_Task details_
The lines to return run from the start of the material below through the line holding "You are a GUI", both included; please give them back exactly, minus the pictures.

===

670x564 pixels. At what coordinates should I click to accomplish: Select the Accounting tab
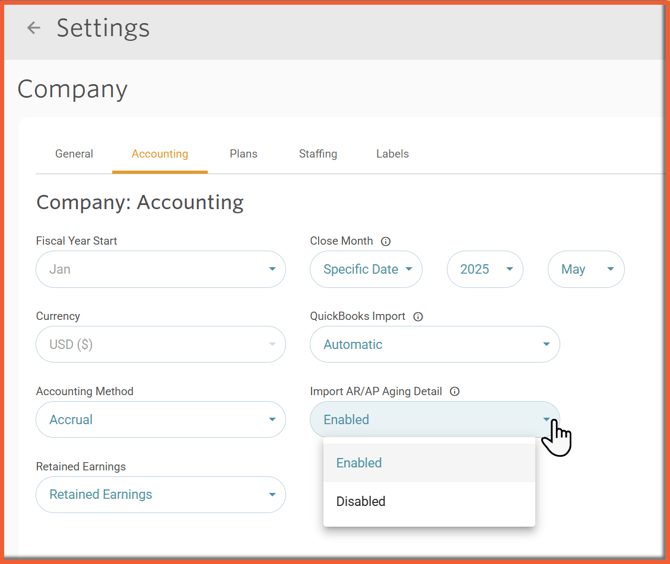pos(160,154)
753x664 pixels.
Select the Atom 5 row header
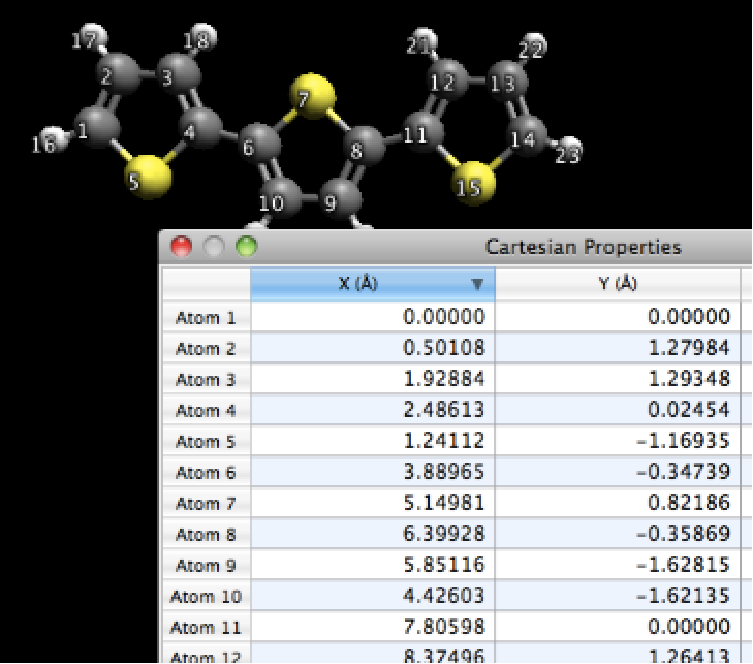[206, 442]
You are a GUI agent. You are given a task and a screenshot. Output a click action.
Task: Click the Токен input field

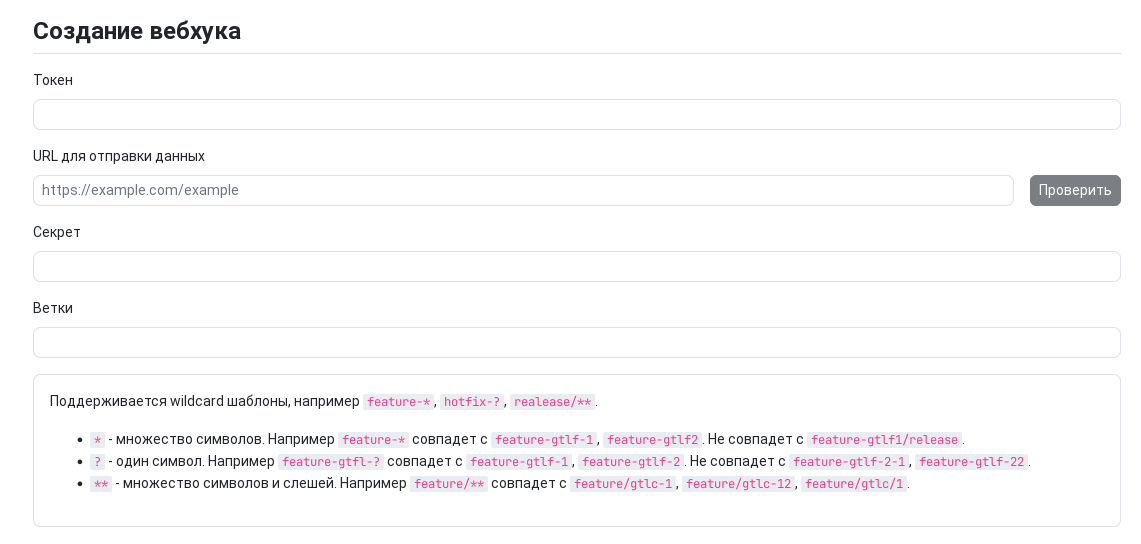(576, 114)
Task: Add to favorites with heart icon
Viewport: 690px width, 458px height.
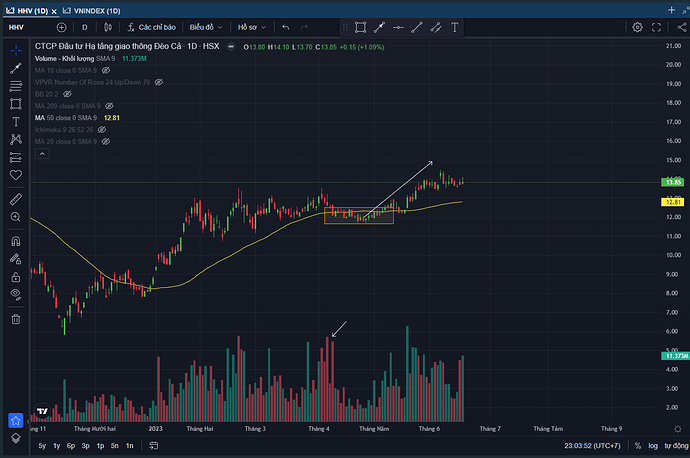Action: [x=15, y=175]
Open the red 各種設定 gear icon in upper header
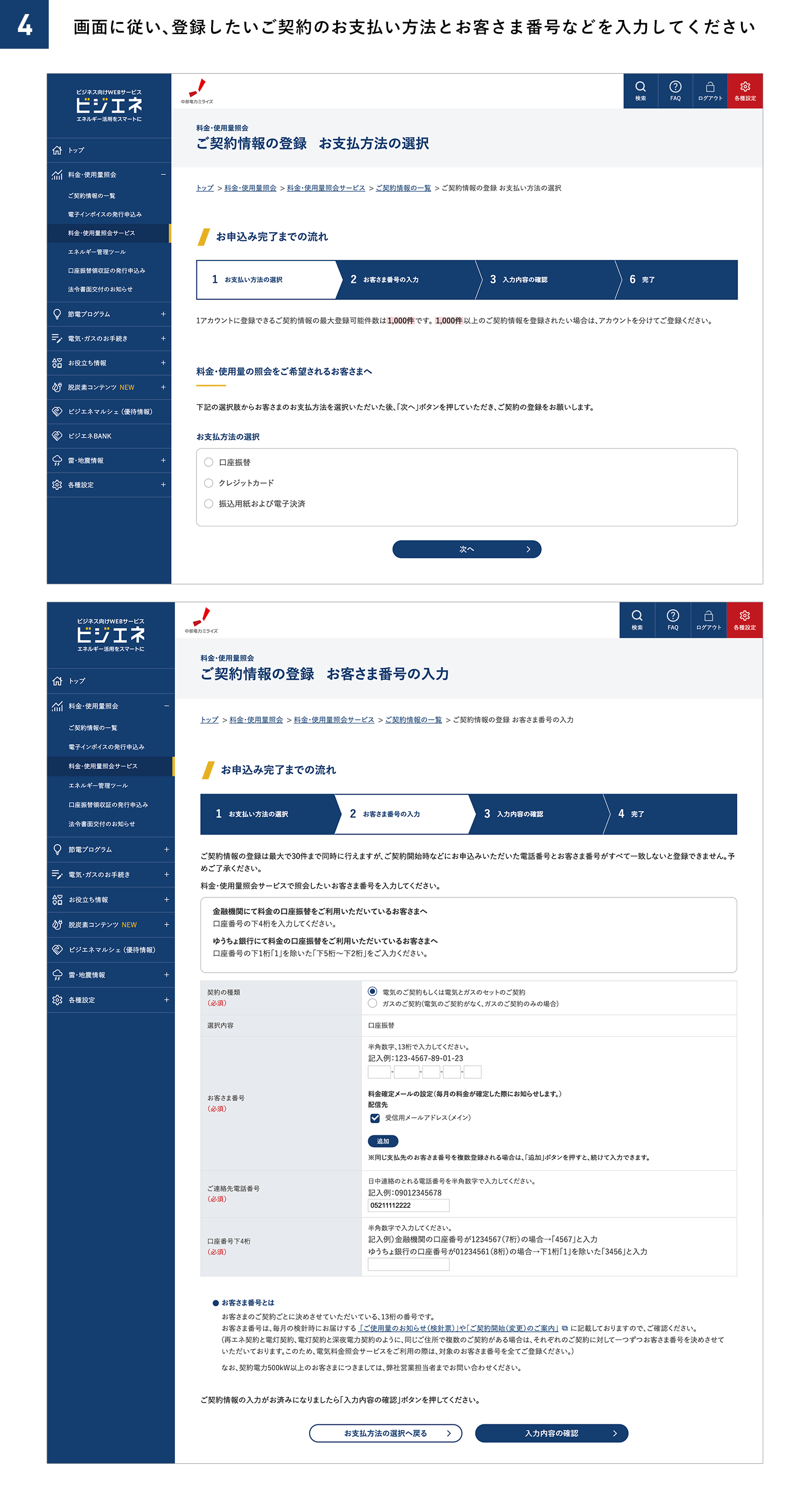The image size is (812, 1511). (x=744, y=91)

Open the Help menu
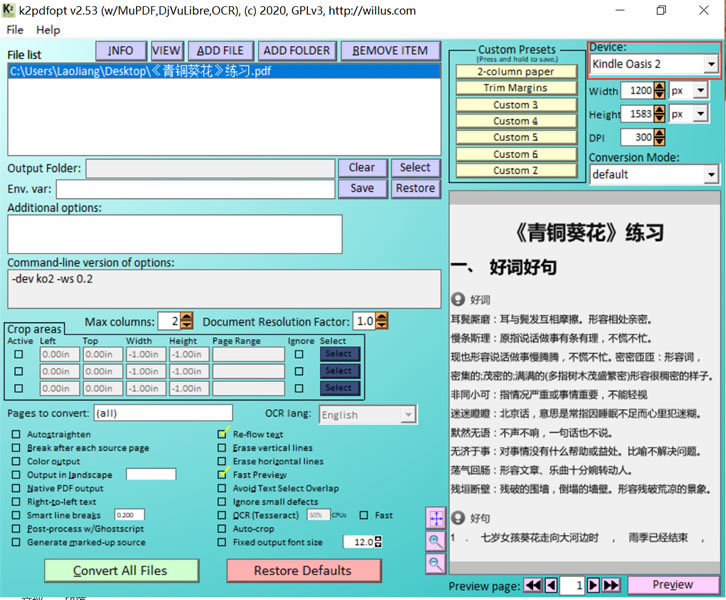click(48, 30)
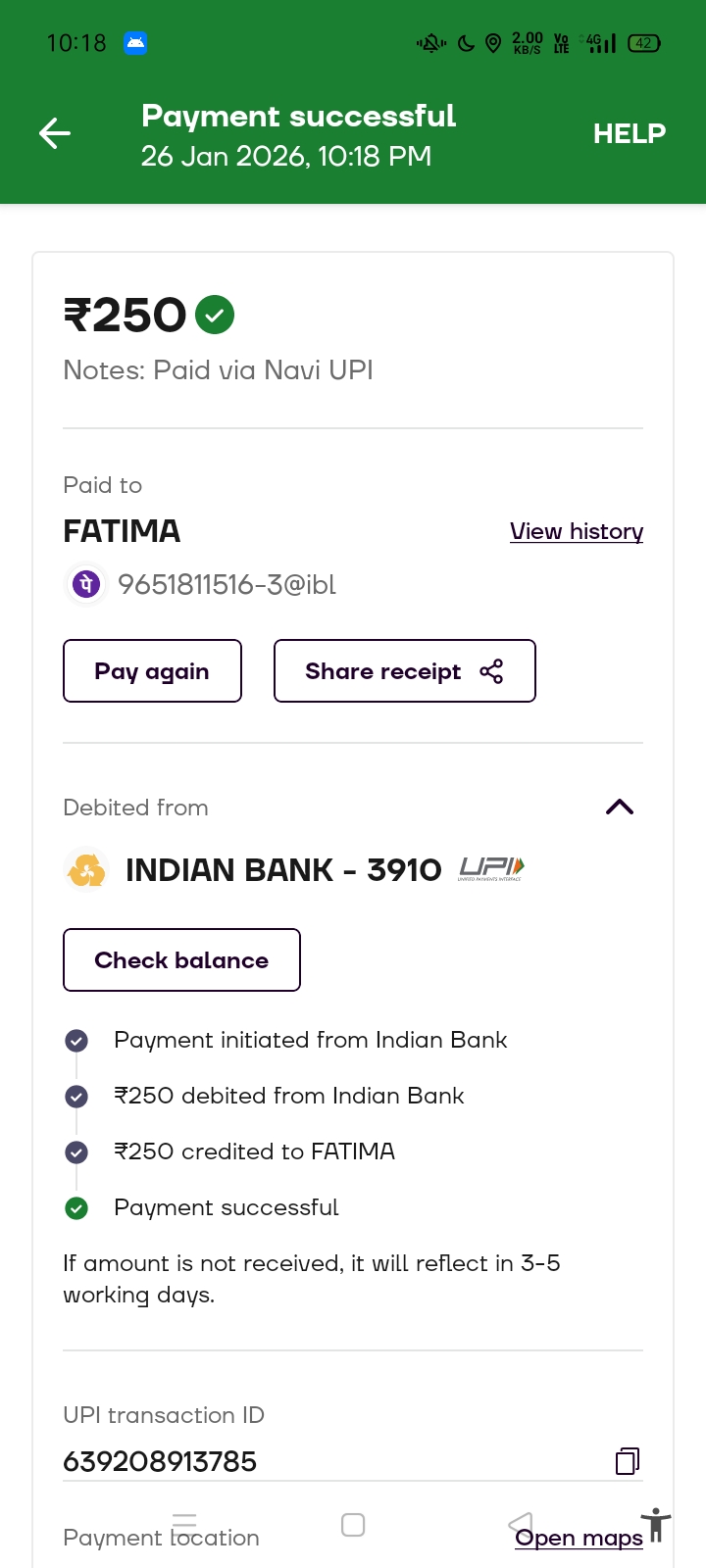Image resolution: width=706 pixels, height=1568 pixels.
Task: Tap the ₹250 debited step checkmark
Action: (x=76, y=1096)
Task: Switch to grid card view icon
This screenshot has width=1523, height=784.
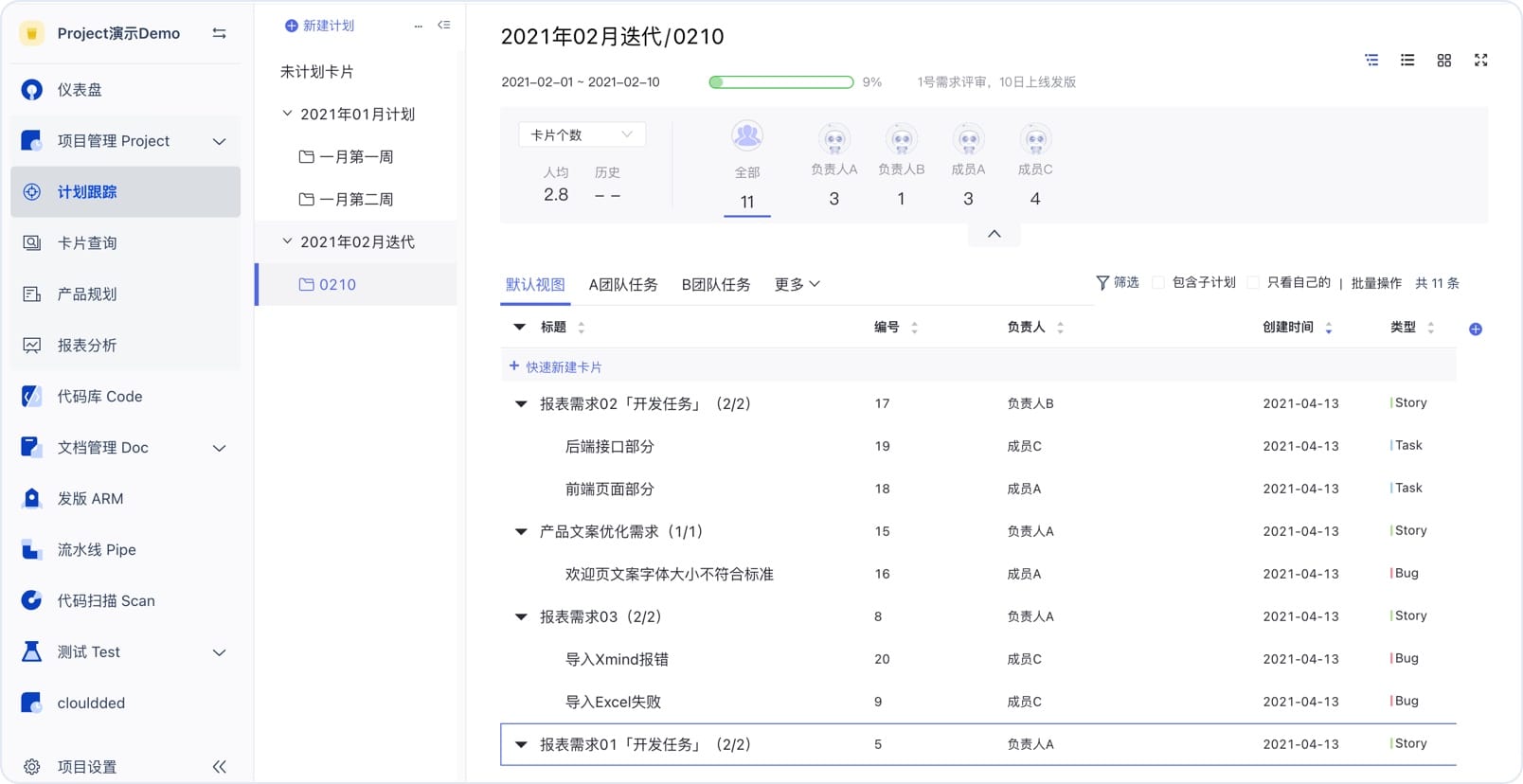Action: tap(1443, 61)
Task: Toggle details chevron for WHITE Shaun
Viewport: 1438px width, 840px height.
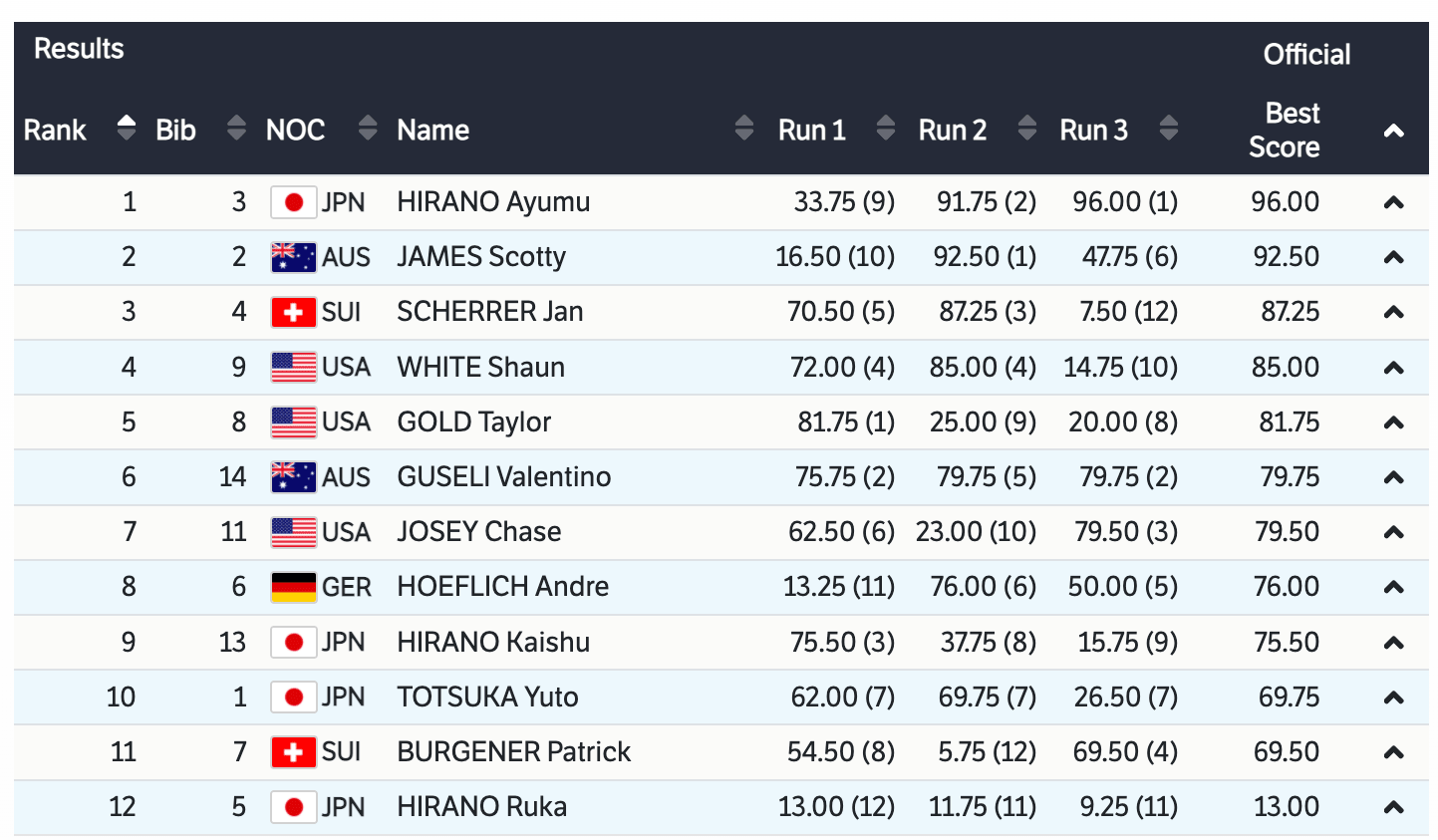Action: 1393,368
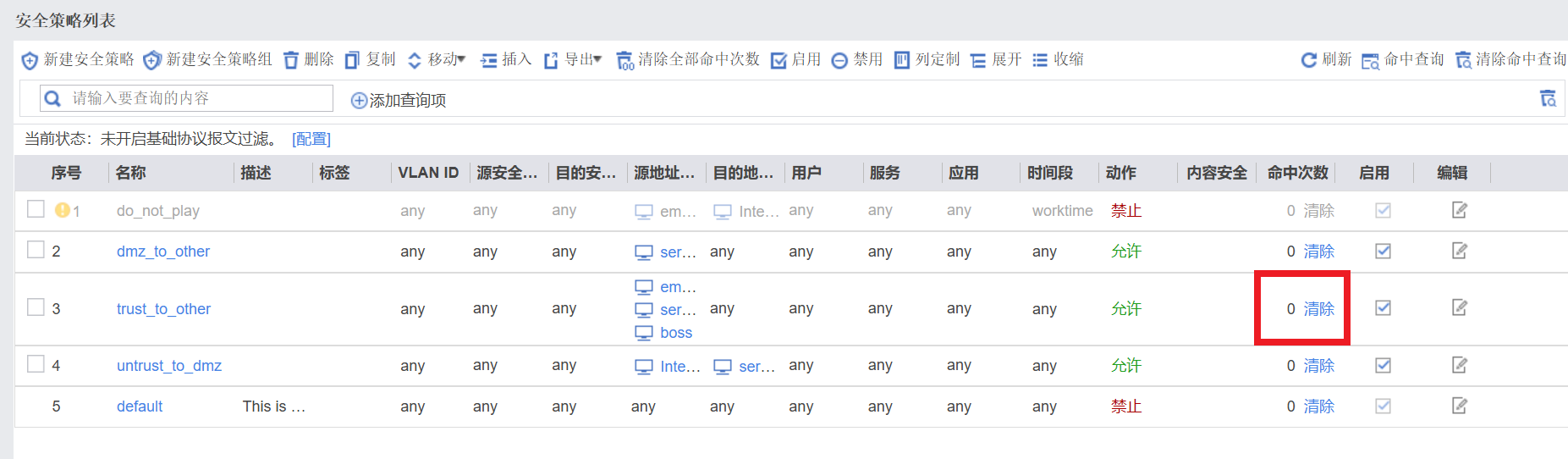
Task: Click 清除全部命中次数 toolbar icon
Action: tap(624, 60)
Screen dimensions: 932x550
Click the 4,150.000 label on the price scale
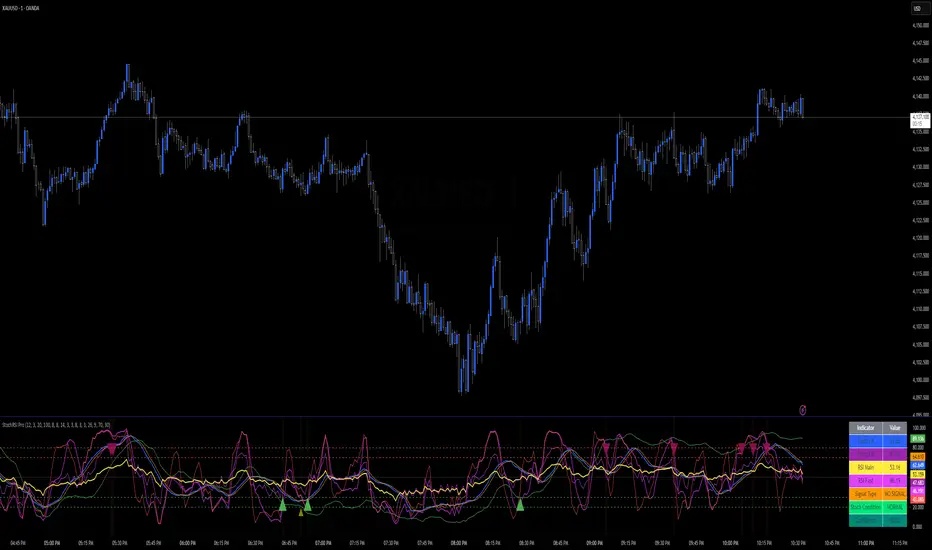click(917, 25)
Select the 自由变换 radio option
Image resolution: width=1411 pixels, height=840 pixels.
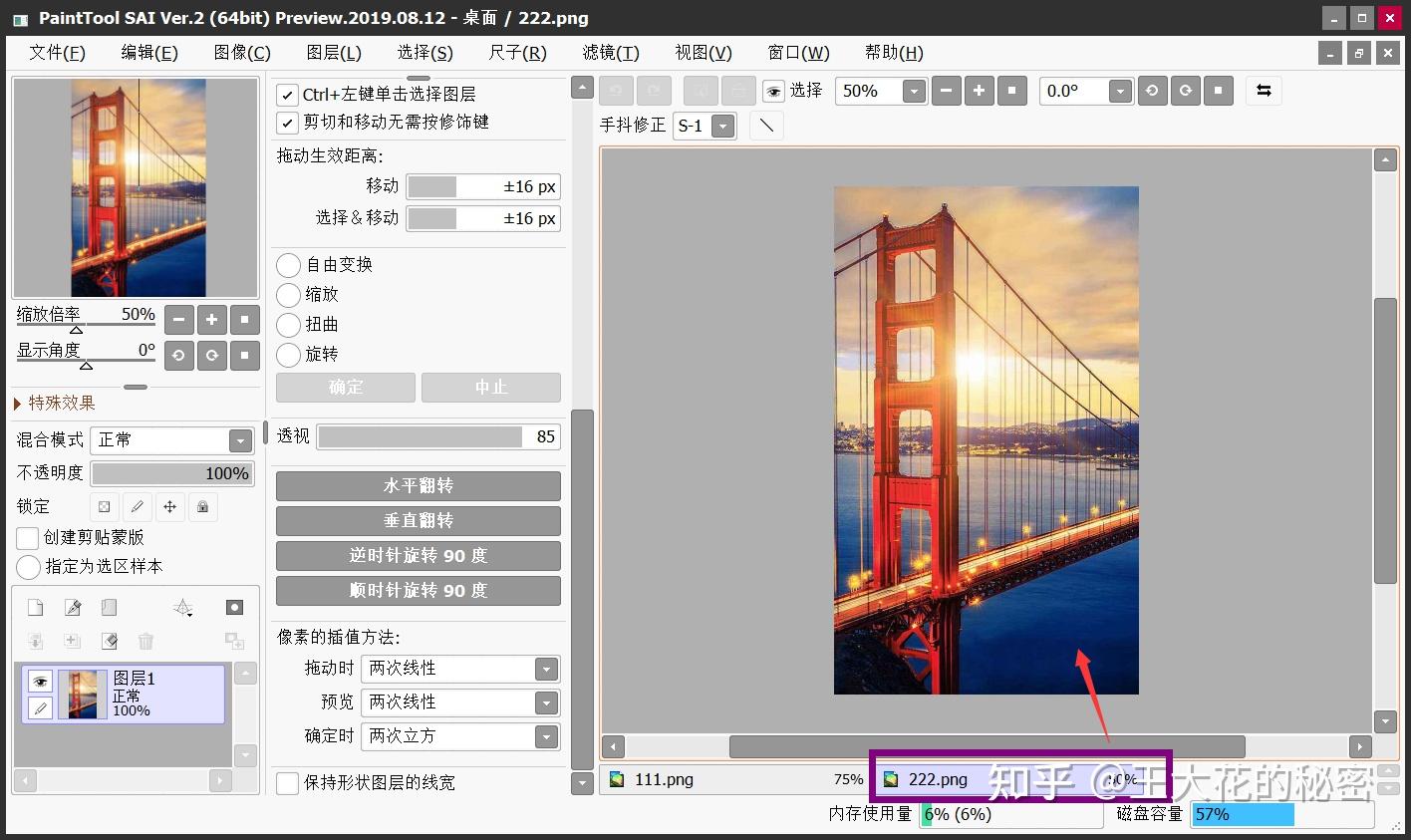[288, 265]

===

_Solution to this problem_
670x564 pixels. At what coordinates should I click to accomplish: Select the Accounting tab
pos(160,154)
753x664 pixels.
Select the Atom 5 row header
[206, 442]
You are a GUI agent. You are given a task and a screenshot. Output a click action.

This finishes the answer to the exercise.